**Directive**
Please write the records in the stretch from the line containing "The image size is (376, 207)." through the line containing "What do you see at coordinates (138, 156)" as a two-column CSV with the header input,output. Use one row per record, with its text under input and its answer under output, each in a quoted field with line breaks replaced by spaces.

**Input data**

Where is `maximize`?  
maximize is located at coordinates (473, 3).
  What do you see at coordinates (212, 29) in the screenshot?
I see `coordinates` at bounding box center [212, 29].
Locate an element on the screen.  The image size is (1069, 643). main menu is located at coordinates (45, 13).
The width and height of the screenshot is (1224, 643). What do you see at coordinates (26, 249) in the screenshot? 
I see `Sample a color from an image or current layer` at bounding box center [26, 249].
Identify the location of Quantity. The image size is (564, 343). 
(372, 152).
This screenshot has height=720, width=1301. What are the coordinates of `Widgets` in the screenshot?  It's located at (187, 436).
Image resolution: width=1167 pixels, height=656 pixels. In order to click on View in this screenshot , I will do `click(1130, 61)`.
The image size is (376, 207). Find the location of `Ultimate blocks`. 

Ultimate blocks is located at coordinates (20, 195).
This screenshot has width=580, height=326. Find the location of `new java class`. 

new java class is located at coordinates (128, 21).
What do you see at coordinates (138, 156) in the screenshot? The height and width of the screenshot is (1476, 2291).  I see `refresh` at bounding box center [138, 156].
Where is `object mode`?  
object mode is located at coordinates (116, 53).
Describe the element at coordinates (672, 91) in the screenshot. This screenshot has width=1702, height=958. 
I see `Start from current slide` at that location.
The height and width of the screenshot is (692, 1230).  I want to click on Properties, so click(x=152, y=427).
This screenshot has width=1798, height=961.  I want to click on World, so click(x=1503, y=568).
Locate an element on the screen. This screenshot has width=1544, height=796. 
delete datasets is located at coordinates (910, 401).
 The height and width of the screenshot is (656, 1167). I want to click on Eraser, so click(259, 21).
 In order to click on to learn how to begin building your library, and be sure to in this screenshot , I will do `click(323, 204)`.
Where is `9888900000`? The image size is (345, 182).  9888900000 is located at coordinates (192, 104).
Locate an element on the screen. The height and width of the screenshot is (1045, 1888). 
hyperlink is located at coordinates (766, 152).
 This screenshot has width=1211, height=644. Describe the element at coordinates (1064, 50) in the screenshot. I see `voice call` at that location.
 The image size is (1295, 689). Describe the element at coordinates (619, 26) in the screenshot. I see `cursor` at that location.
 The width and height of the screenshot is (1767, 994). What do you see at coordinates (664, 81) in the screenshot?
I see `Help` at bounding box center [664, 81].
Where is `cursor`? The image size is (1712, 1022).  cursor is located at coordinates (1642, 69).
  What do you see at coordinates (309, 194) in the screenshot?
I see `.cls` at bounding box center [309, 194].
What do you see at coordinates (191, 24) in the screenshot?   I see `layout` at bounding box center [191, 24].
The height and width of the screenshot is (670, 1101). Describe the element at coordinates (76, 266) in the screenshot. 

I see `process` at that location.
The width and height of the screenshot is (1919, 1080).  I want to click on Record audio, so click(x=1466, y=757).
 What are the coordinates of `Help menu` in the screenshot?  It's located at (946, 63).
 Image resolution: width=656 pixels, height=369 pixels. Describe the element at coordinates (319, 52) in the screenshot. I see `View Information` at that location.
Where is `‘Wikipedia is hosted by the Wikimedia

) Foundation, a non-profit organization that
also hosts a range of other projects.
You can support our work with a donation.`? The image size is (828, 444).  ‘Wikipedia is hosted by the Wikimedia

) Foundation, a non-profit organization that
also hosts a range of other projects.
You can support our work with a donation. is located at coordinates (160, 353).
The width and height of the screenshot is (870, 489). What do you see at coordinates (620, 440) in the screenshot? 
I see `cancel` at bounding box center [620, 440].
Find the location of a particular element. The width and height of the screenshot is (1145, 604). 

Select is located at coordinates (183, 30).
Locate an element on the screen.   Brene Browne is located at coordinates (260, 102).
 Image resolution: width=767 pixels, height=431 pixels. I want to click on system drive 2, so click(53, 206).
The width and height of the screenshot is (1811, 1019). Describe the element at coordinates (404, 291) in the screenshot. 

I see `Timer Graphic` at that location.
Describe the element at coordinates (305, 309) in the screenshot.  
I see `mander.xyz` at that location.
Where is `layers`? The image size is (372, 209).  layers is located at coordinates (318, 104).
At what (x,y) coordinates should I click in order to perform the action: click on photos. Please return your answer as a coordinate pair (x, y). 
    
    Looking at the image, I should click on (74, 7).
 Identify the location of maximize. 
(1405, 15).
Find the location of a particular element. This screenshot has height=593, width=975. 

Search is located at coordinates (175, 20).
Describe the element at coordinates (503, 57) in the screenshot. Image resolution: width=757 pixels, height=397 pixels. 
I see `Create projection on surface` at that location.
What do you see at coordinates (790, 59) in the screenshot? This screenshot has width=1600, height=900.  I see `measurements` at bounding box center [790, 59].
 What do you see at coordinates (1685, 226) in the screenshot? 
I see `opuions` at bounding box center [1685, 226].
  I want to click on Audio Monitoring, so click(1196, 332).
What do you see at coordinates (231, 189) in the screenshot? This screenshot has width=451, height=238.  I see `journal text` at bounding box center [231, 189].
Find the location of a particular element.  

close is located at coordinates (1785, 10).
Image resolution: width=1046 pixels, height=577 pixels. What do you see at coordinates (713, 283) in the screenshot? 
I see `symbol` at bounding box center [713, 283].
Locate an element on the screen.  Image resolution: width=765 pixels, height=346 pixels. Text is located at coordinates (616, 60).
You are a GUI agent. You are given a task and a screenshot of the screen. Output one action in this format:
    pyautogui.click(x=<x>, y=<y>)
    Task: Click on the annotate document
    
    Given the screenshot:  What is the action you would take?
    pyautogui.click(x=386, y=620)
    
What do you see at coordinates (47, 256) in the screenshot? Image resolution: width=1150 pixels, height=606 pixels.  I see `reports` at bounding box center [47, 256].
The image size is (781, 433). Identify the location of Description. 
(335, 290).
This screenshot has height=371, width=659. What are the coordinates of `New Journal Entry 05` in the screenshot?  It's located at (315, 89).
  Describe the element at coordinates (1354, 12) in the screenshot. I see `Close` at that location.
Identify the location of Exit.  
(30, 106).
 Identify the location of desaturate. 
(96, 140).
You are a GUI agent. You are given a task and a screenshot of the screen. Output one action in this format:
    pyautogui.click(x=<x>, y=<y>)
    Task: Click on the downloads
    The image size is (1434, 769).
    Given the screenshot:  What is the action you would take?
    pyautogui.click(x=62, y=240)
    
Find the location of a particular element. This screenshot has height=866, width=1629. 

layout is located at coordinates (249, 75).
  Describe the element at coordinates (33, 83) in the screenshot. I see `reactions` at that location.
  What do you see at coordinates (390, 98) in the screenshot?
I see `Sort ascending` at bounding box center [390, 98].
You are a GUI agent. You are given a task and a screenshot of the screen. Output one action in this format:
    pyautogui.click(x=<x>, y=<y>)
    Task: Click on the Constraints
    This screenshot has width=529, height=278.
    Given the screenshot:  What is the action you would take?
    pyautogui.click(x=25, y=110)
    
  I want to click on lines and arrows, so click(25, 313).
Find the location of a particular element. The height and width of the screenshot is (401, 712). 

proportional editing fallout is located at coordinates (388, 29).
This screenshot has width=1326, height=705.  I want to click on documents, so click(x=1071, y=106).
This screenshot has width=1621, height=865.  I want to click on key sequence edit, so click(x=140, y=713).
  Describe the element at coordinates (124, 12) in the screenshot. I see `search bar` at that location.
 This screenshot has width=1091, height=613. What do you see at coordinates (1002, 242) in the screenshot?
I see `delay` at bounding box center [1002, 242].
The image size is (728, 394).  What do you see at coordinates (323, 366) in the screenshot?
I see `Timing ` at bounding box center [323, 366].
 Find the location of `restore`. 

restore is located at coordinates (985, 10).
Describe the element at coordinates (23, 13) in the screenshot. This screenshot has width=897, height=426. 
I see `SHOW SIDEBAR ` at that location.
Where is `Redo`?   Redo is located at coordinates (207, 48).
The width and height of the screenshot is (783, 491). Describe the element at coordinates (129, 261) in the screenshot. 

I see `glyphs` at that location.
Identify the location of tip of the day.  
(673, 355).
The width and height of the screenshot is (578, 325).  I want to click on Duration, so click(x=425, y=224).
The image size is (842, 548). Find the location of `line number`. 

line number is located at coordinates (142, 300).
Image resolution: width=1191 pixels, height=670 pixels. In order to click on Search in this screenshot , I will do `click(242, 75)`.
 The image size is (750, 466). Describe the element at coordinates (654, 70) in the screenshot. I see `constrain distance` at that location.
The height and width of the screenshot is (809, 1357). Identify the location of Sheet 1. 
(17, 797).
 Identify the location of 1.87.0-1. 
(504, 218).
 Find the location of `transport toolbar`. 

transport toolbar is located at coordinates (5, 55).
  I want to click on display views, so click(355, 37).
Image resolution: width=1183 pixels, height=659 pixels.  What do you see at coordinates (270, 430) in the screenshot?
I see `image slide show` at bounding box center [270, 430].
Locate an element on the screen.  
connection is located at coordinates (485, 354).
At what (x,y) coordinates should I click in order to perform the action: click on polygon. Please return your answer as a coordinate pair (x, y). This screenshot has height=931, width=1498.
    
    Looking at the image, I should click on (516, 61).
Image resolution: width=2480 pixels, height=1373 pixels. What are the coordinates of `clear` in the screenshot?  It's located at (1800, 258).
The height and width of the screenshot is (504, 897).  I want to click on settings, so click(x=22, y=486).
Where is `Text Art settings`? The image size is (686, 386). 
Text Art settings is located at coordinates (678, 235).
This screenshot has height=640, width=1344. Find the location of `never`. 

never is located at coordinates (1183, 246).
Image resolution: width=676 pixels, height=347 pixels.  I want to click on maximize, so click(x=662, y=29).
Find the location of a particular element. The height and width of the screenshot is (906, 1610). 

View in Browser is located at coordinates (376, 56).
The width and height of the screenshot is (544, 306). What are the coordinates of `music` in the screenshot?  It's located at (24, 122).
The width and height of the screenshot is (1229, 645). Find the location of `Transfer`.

**Solution**
input,output
"The image size is (376, 207). Find the location of `Ultimate blocks`.","Ultimate blocks is located at coordinates (20, 195)."
"This screenshot has width=580, height=326. Find the location of `new java class`.","new java class is located at coordinates (128, 21)."
"What do you see at coordinates (138, 156) in the screenshot? The height and width of the screenshot is (1476, 2291).","I see `refresh` at bounding box center [138, 156]."